>>>>>

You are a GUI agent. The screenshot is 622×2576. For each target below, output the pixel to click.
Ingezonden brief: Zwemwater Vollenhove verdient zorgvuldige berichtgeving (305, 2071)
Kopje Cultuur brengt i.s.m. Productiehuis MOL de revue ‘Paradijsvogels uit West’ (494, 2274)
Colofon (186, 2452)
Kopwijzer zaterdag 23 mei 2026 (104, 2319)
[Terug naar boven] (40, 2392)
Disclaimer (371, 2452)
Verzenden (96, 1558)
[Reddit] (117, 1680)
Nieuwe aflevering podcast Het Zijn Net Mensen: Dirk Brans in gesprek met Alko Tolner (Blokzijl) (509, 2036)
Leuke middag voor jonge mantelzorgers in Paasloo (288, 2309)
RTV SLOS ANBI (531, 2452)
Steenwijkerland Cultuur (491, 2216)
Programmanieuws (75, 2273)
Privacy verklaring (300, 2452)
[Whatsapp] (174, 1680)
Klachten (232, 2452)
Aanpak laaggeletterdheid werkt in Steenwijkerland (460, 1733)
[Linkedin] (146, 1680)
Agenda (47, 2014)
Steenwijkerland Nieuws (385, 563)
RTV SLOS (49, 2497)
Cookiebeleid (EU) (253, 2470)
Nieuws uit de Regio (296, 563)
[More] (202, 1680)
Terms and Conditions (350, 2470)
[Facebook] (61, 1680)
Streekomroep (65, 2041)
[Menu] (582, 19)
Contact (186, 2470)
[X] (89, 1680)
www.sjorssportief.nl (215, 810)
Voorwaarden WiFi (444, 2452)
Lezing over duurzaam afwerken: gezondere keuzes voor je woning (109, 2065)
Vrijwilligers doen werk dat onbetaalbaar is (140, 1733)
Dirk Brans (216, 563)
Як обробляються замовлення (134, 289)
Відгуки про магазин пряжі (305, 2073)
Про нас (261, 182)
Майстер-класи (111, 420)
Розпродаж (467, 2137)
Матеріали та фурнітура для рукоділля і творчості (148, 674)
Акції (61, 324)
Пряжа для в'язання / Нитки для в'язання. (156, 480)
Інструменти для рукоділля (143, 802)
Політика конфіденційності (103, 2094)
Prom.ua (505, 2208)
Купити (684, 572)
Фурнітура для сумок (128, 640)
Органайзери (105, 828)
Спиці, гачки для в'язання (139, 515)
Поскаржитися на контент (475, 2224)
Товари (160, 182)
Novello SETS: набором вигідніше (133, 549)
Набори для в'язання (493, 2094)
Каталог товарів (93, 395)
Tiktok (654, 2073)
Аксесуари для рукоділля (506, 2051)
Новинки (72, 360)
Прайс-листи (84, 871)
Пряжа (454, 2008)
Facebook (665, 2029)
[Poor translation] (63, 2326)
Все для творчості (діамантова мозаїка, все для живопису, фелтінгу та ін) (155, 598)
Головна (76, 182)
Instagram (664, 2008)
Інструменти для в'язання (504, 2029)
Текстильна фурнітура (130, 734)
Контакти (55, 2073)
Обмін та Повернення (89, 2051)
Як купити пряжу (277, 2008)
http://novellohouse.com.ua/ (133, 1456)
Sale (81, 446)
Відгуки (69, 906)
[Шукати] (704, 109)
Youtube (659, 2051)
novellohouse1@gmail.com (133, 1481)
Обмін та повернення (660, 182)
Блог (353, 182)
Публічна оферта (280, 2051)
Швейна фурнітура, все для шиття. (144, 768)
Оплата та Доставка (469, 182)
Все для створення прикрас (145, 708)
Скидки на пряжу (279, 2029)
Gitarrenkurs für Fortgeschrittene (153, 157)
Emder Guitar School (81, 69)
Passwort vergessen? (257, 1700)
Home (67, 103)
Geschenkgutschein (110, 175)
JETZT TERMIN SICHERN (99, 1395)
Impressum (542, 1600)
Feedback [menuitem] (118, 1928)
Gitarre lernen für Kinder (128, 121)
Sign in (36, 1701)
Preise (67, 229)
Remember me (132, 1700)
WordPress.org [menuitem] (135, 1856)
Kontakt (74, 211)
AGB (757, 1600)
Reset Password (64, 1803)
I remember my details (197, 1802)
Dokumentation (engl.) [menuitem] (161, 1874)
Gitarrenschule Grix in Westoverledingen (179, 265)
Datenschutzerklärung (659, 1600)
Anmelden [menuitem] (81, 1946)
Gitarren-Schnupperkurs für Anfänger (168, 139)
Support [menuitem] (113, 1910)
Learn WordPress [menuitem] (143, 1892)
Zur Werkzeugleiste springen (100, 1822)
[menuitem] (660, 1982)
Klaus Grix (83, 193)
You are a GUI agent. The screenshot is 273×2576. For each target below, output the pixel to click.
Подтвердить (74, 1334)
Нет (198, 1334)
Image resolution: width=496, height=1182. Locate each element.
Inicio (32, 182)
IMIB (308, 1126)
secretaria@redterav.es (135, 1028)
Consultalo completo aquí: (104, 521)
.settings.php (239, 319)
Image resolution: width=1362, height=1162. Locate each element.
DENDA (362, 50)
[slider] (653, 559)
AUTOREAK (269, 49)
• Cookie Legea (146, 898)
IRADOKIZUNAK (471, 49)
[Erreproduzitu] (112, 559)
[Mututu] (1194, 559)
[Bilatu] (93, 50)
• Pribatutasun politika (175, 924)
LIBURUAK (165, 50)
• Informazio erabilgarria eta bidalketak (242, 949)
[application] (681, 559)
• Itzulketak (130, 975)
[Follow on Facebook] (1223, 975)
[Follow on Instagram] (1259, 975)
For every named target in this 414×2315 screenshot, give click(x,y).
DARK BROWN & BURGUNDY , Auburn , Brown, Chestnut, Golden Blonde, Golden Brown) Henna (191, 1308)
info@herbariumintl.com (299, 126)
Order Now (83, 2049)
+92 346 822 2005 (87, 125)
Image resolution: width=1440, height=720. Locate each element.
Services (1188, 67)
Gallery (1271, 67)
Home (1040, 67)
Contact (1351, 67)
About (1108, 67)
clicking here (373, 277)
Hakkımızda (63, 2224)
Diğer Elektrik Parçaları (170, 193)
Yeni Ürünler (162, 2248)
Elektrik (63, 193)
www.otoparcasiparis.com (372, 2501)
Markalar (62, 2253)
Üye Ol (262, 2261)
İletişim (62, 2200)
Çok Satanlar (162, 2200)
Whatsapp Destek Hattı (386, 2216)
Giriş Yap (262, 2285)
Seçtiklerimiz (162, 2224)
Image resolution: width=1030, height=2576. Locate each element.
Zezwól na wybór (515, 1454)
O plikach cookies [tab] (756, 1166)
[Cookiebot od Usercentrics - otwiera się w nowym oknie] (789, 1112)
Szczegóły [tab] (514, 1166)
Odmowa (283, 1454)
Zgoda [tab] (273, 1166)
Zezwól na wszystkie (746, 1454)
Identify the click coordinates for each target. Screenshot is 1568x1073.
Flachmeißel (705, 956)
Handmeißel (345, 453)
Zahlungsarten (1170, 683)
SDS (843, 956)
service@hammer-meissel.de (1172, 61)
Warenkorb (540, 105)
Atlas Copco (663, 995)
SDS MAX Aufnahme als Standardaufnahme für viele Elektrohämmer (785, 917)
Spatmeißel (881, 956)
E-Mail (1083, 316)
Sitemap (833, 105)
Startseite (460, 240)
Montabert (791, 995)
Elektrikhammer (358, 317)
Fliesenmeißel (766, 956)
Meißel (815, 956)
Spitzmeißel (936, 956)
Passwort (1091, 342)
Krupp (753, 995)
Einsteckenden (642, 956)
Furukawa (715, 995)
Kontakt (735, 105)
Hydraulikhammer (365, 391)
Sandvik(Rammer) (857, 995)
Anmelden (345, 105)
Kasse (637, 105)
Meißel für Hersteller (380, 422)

<<<<<

__Exercise task__. Copy the records from the first line through the line that contains "Programmanieuws (75, 2273)", inclusive, swapping every "Cultuur" for "Kunst" and leaving all else unchanged.

__Finished task__.
You are a GUI agent. The screenshot is 622×2576. For each target below, output the pixel to click.
Ingezonden brief: Zwemwater Vollenhove verdient zorgvuldige berichtgeving (305, 2071)
Kopje Kunst brengt i.s.m. Productiehuis MOL de revue ‘Paradijsvogels uit West’ (494, 2274)
Colofon (186, 2452)
Kopwijzer zaterdag 23 mei 2026 (104, 2319)
[Terug naar boven] (40, 2392)
Disclaimer (371, 2452)
Verzenden (96, 1558)
[Reddit] (117, 1680)
Nieuwe aflevering podcast Het Zijn Net Mensen: Dirk Brans in gesprek met Alko Tolner (Blokzijl) (509, 2036)
Leuke middag voor jonge mantelzorgers in Paasloo (288, 2309)
RTV SLOS ANBI (531, 2452)
Steenwijkerland Kunst (491, 2216)
Programmanieuws (75, 2273)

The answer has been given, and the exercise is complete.